(EXERCISE DETAILS):
Repeat the following rows verbatim, from the line containing "Task: Click the 0 words counter" through the line containing "will [392, 249].".
▬▬▬▬▬▬
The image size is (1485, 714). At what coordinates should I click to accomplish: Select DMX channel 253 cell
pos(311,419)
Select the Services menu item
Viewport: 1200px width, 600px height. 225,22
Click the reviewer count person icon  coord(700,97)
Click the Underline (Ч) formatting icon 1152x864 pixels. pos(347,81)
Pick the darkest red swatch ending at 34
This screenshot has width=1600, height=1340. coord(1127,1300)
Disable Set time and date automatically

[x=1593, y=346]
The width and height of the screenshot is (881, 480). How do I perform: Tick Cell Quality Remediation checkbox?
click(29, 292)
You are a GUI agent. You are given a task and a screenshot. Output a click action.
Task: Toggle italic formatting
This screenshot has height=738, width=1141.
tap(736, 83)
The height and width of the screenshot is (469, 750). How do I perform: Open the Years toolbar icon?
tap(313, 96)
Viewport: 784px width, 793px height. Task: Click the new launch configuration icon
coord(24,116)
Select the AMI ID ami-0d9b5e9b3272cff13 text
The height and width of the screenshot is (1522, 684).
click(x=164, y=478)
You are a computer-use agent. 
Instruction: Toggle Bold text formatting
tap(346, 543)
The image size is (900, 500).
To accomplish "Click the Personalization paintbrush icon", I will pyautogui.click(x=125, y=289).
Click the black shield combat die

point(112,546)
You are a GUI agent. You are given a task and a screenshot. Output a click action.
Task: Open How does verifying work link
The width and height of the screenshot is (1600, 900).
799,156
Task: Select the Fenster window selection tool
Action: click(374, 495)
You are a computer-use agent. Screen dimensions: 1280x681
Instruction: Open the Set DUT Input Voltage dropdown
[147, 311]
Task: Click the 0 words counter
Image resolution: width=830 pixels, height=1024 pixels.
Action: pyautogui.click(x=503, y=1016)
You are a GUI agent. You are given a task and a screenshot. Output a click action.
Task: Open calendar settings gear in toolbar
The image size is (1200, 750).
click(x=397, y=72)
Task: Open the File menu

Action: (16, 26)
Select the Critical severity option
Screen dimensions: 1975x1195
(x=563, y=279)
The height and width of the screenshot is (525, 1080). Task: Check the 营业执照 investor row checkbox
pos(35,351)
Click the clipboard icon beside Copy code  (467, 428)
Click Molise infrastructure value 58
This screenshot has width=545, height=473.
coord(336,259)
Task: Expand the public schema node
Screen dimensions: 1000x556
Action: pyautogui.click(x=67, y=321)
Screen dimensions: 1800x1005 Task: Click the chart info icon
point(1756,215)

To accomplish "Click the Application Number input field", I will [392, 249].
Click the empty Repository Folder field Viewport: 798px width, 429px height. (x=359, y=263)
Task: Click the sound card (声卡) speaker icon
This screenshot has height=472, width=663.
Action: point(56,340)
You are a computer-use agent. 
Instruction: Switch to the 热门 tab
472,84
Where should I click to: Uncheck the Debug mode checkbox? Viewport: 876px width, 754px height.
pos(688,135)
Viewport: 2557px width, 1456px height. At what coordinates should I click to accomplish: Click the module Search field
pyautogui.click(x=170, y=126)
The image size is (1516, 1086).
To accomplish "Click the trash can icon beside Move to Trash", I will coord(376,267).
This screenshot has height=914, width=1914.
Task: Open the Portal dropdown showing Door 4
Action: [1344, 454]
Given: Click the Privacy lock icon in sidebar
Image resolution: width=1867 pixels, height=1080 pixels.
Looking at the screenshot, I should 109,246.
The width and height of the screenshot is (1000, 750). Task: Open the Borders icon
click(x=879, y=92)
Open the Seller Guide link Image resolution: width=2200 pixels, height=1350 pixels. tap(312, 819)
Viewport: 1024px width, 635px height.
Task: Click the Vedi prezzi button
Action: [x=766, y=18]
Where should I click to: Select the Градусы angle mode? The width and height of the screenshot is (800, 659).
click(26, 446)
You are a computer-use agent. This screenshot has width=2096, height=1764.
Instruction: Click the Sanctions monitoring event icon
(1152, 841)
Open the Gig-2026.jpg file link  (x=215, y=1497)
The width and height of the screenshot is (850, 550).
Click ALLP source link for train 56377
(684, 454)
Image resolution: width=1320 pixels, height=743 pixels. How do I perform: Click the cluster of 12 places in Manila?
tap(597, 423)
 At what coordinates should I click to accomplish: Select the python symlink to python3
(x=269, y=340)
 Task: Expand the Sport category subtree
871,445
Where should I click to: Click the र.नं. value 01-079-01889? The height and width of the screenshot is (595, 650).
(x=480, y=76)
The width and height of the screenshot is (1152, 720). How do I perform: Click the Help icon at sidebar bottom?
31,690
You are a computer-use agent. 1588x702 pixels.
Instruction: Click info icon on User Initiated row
▬▬▬▬▬▬
(EXERCISE ANSWER):
Task: Click the 0 words counter
Image resolution: width=830 pixels, height=1024 pixels.
Action: pyautogui.click(x=503, y=1016)
You are a GUI agent. You are given a task and a screenshot. Output a click action.
Task: Open calendar settings gear in toolbar
The image size is (1200, 750).
click(x=397, y=72)
Task: Open the File menu

Action: (16, 26)
Select the Critical severity option
Screen dimensions: 1975x1195
(x=563, y=279)
The height and width of the screenshot is (525, 1080). Task: Check the 营业执照 investor row checkbox
pos(35,351)
Click the clipboard icon beside Copy code  (467, 428)
Click Molise infrastructure value 58
This screenshot has width=545, height=473.
coord(336,259)
Task: Expand the public schema node
Screen dimensions: 1000x556
Action: pyautogui.click(x=67, y=321)
Screen dimensions: 1800x1005 Task: Click the chart info icon
point(1756,215)

To accomplish "Click the Application Number input field", I will [392, 249].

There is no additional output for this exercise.